Since January 2019, I have worked on a suite of natural language processing (NLP) tools with a professor from my undergraduate university. We began with a custom Python implementation of Stanford CoreNLP and a handful of corpus analysis tools. The original goal was to make NLP tools available to students and to conduct meaningful research, especially related to narrative, location, subject-verb-object (SVO), and shape-of-story analysis. Since then, we have added over 150 tools. Our software builds on Stanford CoreNLP, Yago, DBpedia, WordNet, Gensim, and other modern NLP packages. We have also built a GUI and developed tools to visually tag corpora and display results. Our software interfaces with Excel, Gephi, Google Earth, ArcGIS, and other software packages, and it can export results in several web and cross-platform-friendly formats. I and a handful of other students continue to further develop the software and address student requests. Additionally, I used many of these tools in my undergraduate thesis research on mining adverse drug side-effects from online forums.

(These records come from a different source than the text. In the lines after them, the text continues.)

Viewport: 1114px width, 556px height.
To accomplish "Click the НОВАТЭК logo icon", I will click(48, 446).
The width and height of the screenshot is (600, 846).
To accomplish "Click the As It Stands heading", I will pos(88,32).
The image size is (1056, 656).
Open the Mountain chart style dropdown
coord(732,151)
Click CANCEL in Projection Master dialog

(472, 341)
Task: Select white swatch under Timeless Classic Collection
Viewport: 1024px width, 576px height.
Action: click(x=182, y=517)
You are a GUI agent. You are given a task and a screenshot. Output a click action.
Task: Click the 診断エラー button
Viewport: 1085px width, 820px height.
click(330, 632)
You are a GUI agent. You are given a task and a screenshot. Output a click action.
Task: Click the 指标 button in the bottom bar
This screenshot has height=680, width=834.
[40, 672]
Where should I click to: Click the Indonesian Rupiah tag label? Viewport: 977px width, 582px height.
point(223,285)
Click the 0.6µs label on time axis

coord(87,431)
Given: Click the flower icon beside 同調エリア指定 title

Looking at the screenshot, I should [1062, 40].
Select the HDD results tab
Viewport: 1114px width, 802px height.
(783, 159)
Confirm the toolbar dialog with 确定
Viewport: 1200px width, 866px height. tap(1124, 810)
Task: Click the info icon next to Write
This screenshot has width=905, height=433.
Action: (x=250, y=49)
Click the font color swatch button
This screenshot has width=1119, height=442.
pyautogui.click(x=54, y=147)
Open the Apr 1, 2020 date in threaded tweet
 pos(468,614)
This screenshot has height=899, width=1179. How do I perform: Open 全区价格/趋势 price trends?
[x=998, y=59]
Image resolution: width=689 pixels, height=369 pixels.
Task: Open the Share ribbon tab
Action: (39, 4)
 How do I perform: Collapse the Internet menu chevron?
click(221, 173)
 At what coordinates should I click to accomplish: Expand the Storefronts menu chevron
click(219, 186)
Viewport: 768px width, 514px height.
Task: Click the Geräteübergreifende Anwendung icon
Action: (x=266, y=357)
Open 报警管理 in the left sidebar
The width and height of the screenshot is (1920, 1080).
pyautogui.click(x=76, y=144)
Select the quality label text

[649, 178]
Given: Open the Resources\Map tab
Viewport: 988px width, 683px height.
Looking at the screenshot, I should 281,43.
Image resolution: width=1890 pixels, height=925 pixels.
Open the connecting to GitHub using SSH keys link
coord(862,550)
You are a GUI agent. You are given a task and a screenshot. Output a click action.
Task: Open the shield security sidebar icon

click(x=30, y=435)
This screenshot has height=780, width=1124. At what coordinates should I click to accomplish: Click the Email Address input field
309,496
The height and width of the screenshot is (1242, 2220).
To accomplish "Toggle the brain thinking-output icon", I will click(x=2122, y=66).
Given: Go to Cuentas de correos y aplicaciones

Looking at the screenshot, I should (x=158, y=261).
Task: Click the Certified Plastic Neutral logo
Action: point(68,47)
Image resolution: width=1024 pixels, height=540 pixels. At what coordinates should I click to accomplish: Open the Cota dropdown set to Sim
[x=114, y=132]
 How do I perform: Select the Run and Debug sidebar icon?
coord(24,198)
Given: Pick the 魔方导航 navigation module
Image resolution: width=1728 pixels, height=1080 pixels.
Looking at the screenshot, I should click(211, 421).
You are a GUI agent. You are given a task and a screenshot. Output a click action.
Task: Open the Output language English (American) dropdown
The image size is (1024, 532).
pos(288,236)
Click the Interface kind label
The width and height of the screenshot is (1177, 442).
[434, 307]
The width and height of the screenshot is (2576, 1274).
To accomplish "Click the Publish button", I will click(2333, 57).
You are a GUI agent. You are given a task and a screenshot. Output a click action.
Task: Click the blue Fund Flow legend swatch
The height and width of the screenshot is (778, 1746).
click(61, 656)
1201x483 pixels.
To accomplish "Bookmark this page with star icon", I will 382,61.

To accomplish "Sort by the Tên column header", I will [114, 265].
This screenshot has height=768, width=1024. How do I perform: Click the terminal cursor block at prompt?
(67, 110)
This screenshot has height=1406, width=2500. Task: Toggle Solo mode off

I am also in the process of writing a paper with the professor that uses this software to perform deep analysis on book reviews. Specifically, we are looking at the ways authors of different races are written about in New York Times reviews. In 2011, an article was published where the author performed similar analysis manually, and we are showing both that we can do all of the analysis automatically and that we can analyze more text and perform more in-depth analysis using the tools we have developed. Our software is also being used by others to perform research on race, mental health, and several other topics.

Through this project, I have learned about and used several modern NLP tools and improved my software development skills. In addition, I have learned about collaboration, debugging, and methods of code distribution that make the software accessible to users without a computer science background.